Werke:Mit J. Geppert: Über die Wirkungen der verdünnten Luft auf den Organismus, Berlin 1883. – Über die genuine Pneumonie, in: Verh. d. III. Congresses f. Innere Med. 3 (1884), S. 17-31. – Weitere Beiträge zur Lehre von den Mikrococcen der genuinen fibrinösen Pneumonie, in: Z. Klin. Med. 11 (1886), S. 437-458. – Pathologie und Therapie der Krankheiten des Respirationsapparates, Wien und Leipzig 1890, Neuaufl. 1904 u. d.

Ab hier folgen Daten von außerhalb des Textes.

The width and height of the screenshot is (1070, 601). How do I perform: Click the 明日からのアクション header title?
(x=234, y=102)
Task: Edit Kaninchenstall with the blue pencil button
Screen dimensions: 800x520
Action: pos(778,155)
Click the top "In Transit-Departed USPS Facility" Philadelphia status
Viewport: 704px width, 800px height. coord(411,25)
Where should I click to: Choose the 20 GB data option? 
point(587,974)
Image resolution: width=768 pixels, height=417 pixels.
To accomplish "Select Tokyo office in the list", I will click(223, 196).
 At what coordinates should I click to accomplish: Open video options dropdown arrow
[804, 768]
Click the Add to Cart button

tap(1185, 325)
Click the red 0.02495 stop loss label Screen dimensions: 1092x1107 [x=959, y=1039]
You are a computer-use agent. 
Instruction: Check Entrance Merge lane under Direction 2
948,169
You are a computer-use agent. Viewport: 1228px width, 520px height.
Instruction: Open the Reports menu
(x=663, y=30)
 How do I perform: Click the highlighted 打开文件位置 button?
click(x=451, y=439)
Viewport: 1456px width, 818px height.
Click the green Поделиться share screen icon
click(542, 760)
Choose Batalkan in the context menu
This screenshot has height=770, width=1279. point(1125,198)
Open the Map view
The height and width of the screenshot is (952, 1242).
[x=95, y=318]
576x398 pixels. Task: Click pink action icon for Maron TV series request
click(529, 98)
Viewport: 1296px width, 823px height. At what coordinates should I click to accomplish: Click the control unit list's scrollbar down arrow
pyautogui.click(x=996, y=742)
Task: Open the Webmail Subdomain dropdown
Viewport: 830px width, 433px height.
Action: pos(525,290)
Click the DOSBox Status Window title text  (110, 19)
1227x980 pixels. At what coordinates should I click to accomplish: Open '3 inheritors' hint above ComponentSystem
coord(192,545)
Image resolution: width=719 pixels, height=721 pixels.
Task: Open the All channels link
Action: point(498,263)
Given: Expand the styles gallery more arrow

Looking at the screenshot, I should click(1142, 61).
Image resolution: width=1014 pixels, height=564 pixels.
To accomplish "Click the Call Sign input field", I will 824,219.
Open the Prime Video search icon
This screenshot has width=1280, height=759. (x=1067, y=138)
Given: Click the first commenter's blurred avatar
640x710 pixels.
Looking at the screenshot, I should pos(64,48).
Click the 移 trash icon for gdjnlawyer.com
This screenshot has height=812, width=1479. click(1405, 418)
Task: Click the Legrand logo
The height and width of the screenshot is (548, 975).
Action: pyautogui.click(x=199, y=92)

T. Spezielle Pathologie und Therapie der Lungenkrankheiten. – Mit G. Troje: Über die pneumonische Form der akuten Lungentuberkulose, Berlin 1893. – Klinische und anatomische Mitteilungen über indurative Lungenentzündung, in: Dtsch. med. Wschr. 21 (1895), S. 153-156, 177-180, 190-195.
Lit.: Biogr. Lexikon hervorrag. Ärzte des 19. Jahrhunderts, hrsg. von J. Pagel, Berlin und Wien 1901, Sp. 535f. [Portr.]. – Friedrich Kraus: Albert Fraenkel †, in: Deutsche med. Wschr. 42 (1916), S. 923f. – Biogr. Lexikon d. hervorrag. Ärzte der letzten fünfzig Jahre, hrsg. von Isidor Fischer, I, Berlin und Wien 1932, S. 433f. – Wilhelm Katner: Fraenkel, Albert, in: Neue Deutsche Biographie, V, Berlin 1961, S. 311 [Vorsicht: Katner verwechselt streckenweise Albert Fraenkel mit dem Arzt, Digitalis- und Strophantinforscher gleichen Namens, der von 1864 bis 1938 lebte und lange Jahre in Badenweiler wirkte]. – Ingrid Scholz-Janotte: Albert Fraenkel (1848-1916) – Arzt und Wissenschaftler in Berlin, med. Diss. Berlin 1991. – Dies. und Hans Berndt: Zur Erinnerung an Albert Fraenkel (1848-1916), in: Z. ärztl. Fortb. 86 (1992), S. 67-69.